19/12/2017 às 19h52min - Atualizada em 19/12/2017 às 19h52min

Liminar suspende reajuste de salários dos vereadores

Juiz acatou pedido em ação popular apresentada por dois advogados

VINÍCIUS LEMOS E WALACE TORRES | REPÓRTERES
Projeto de resolução aumenta de R$ 15 mil para R$ 18 mil os salários dos vereadores / Foto: Denilton Guimarães/CMU

 

O juiz da 1ª Vara da Fazenda Pública de Uberlândia, João Ecyr da Mota, suspendeu liminarmente os efeitos do projeto de resolução aprovado pela Câmara Municipal que reajustou os salários dos vereadores em 19,8% a partir de janeiro de 2018. A decisão foi dada a partir de uma ação popular impetrada na semana passada pelos advogados Marco Tulio Bosque e Maria Aparecida dos Anjos.

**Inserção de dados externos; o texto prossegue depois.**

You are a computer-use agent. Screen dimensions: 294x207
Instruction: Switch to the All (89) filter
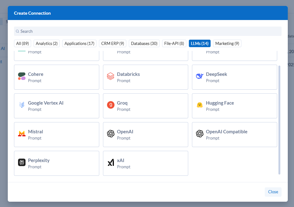coord(22,43)
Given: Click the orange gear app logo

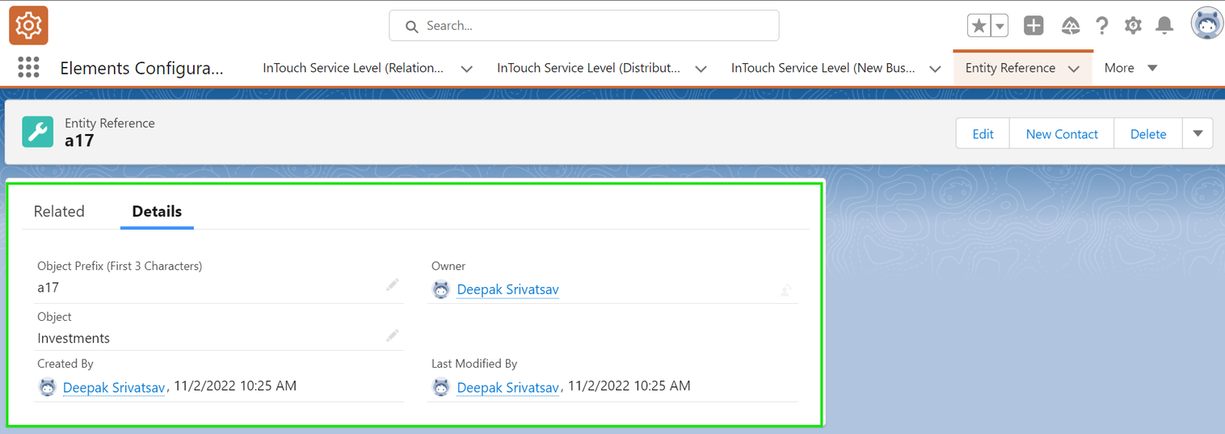Looking at the screenshot, I should (28, 25).

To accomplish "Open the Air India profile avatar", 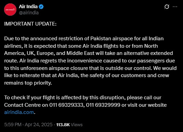I will coord(10,10).
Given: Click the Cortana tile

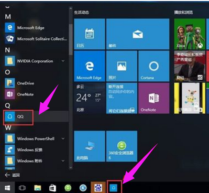Looking at the screenshot, I should coord(154,66).
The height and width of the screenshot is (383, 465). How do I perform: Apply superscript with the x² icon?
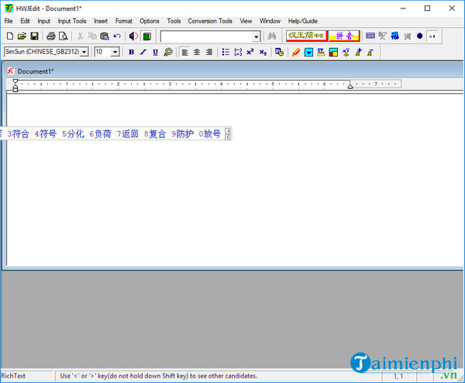click(250, 52)
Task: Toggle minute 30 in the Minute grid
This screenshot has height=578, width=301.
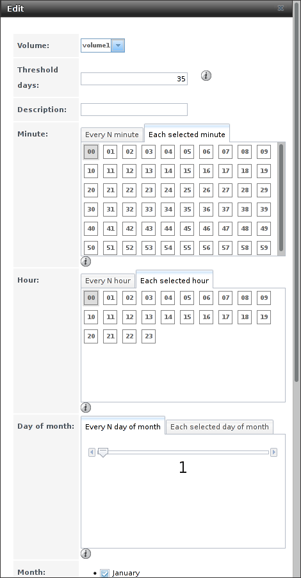Action: [91, 210]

O projeto de resolução que aumenta de R$ 15 mil para R$ 18 mil os salários dos vereadores foi aprovado na penúltima sessão do ano, na quinta-feira (14), com apenas quatro votos contrários – na votação em primeiro turno apenas um vereador havia votado contra o projeto. Os vereadores alegaram que não se trata de aumento, mas de recomposição salarial com base na inflação do período entre 2013 a 2017.

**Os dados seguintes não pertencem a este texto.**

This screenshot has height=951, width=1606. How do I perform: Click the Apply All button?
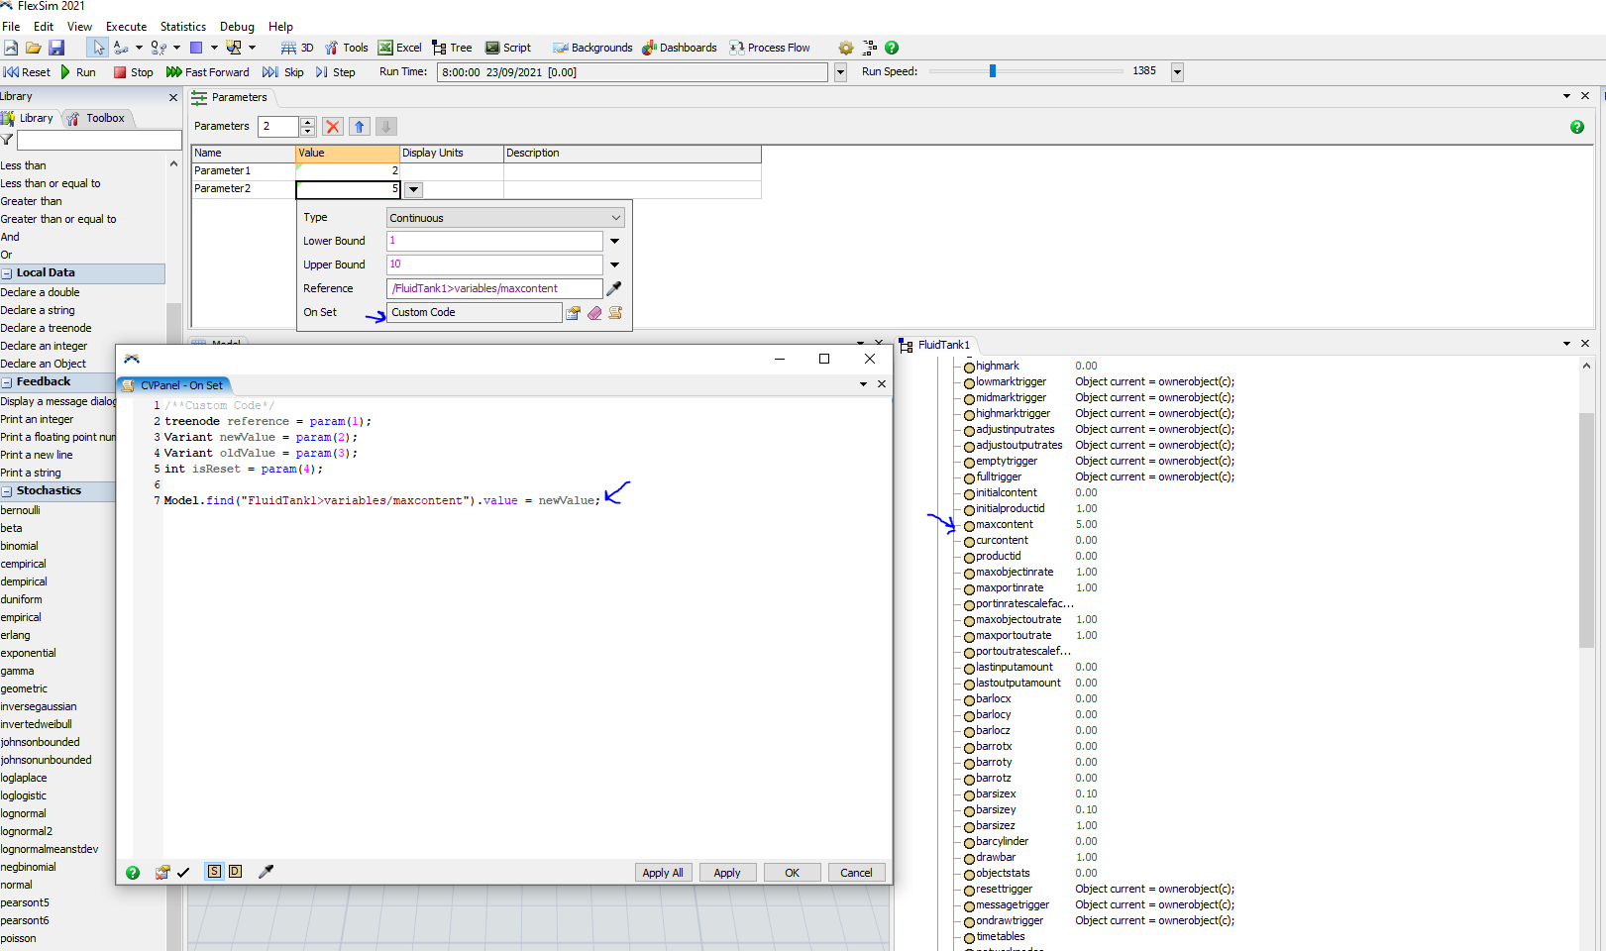pyautogui.click(x=662, y=873)
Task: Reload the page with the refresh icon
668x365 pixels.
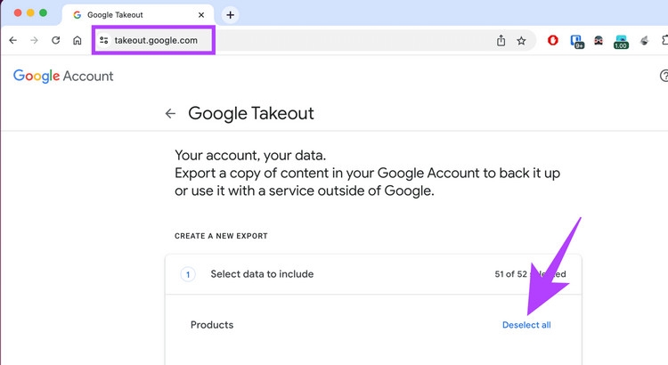Action: coord(56,41)
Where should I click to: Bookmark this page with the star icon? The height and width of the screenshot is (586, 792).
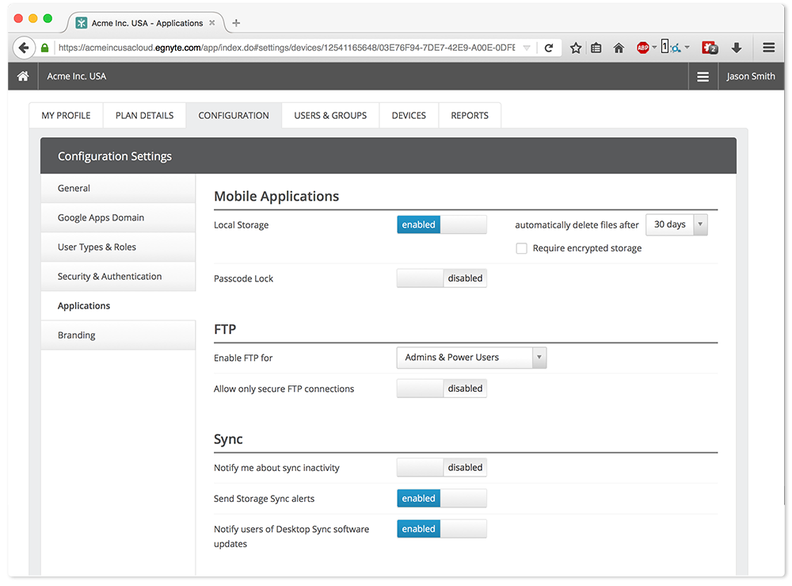tap(576, 48)
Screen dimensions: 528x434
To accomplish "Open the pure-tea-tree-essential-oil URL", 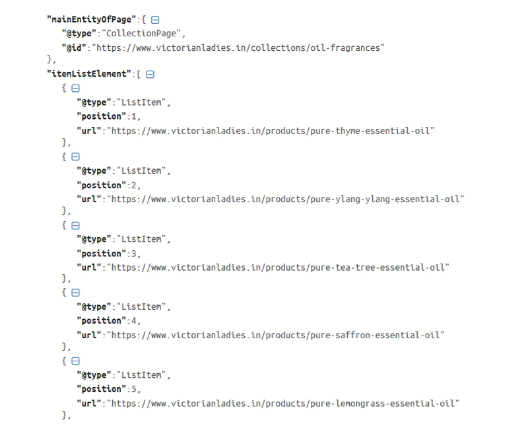I will pyautogui.click(x=279, y=267).
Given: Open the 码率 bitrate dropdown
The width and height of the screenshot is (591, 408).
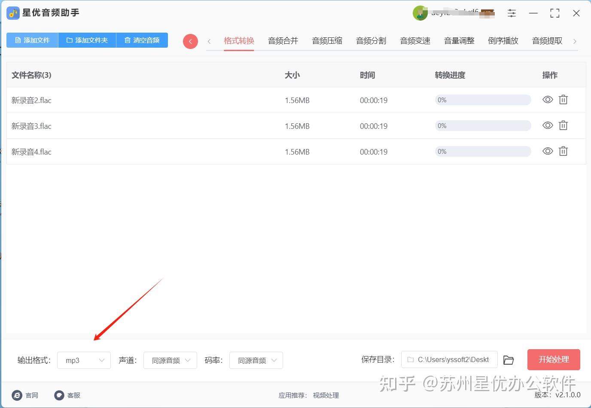Looking at the screenshot, I should pyautogui.click(x=256, y=360).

Na ação, os advogados sustentam que a Câmara feriu o artigo 29, inciso VI da Constituição Federal, o qual dispõe que o subsídio dos vereadores será fixado pela Câmara Municipal em cada legislatura para viger na subsequente. O mérito da ação ainda será julgado posteriormente, contudo a liminar suspende, caso não haja recurso, o reajuste salarial no dia 1º de janeiro para os legisladores do Município. Na decisão, o juiz João Ecyr da Mota diz que a argumentação dos advogados, em princípio, tem elementos que mostram violação da Constituição e que a liminar é necessária no momento, uma vez que “que o interesse de pouco mais de 20 vereadores possa se sobrepor ao interesse de toda uma população.”

A advogada Maria Aparecida dos Anjos disse à reportagem do Diário do Comércio de Uberlândia que o reajuste é inoportuno por conta da crise que a cidade passa e a falta de dinheiro do Município. “Nos vimos indignados pelo que está acontecendo e decidimos ingressar com a ação. A ação popular pode ser proposta por qualquer cidadão no gozo de seus direitos políticos”, afirmou.

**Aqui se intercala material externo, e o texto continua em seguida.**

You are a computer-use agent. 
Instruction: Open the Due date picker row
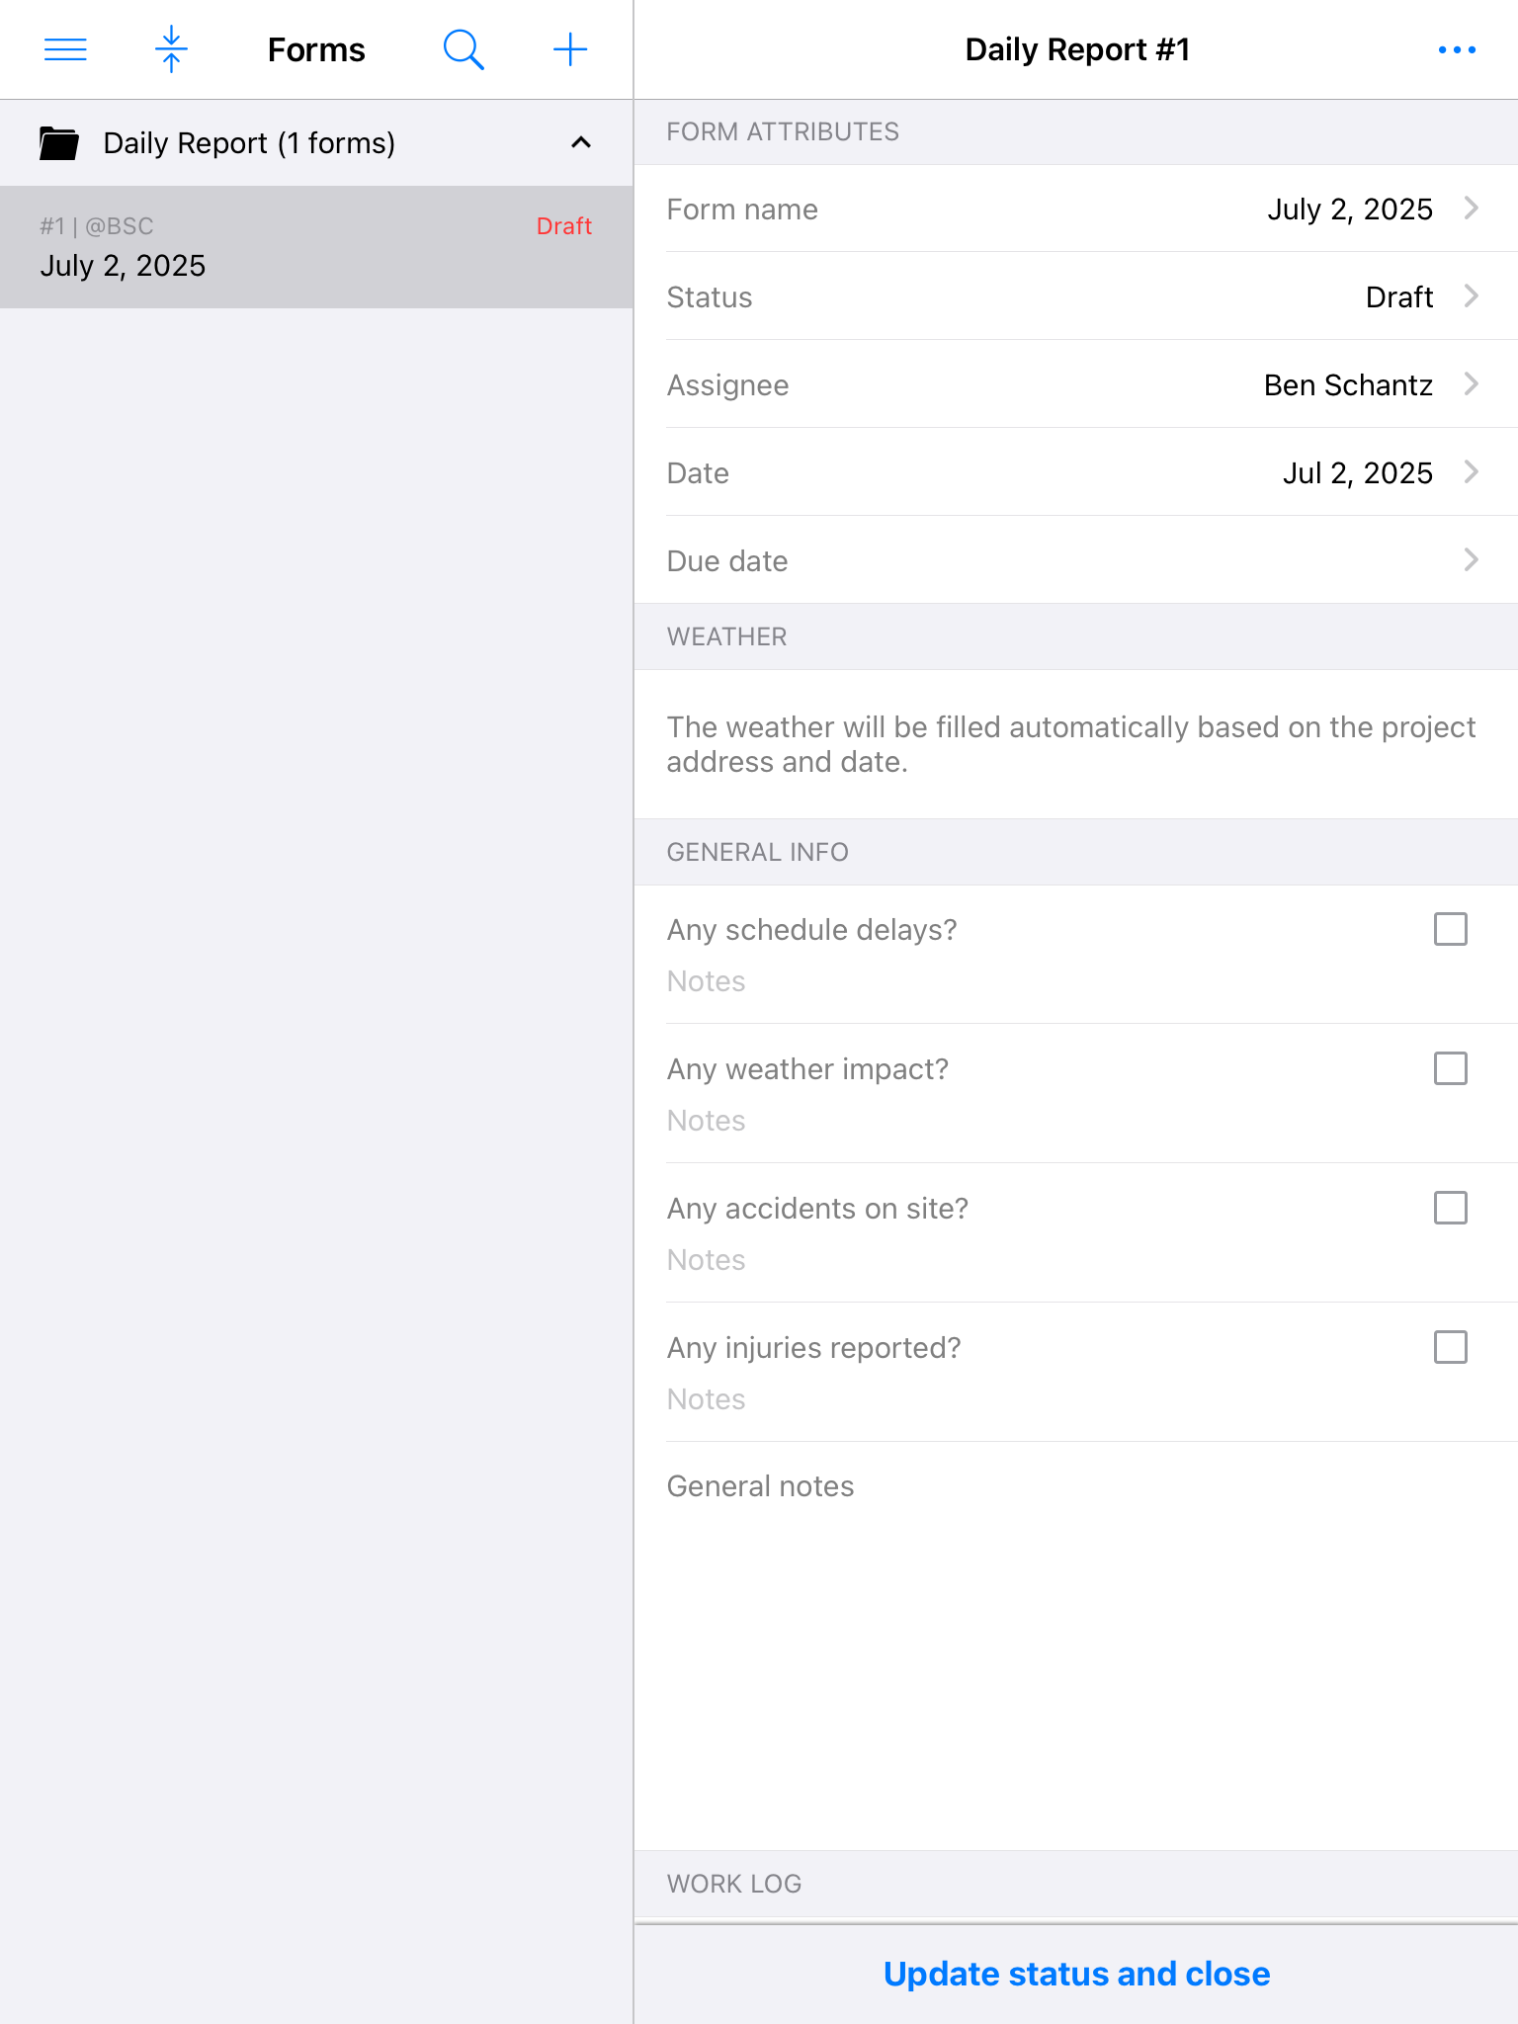tap(1075, 560)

Procurada pela reportagem, a Procuradoria da Câmara Municipal não foi encontrada. Já o presidente da casa, Alexandre Nogueira (PSD), informou que ainda não tomou conhecimento da liminar. “Mas a Lei (do reajuste) ainda não foi promulgada, o que faria liminar não ter efeito”, disse Nogueira.

INQUÉRITO

A votação da semana passada da Câmara também é questionada pelo Ministério Público Estadual (MPE), que instaurou um inquérito civil para apurar suposta irregularidade cometida pelo Legislativo. O promotor Luiz Henrique Borsari também entende que o reajuste foi concedido fora do período permitido e, ainda, que a recomposição deveria ter seguido a inflação acumulada no ano e não no período. Desde 2013, não houve nenhuma alteração nos salários dos vereadores. Na internet há um abaixo-assinado, como manifesto popular, que já conta com mais de 9,8 mil assinaturas contra o projeto de reajuste do salário no Legislativo.

Nesta segunda-feira (18), venceu o prazo para que a Câmara apresentasse à promotoria cópia dos documentos que originaram o projeto de resolução. A partir da análise da documentação é que o promotor irá definir os próximos procedimentos.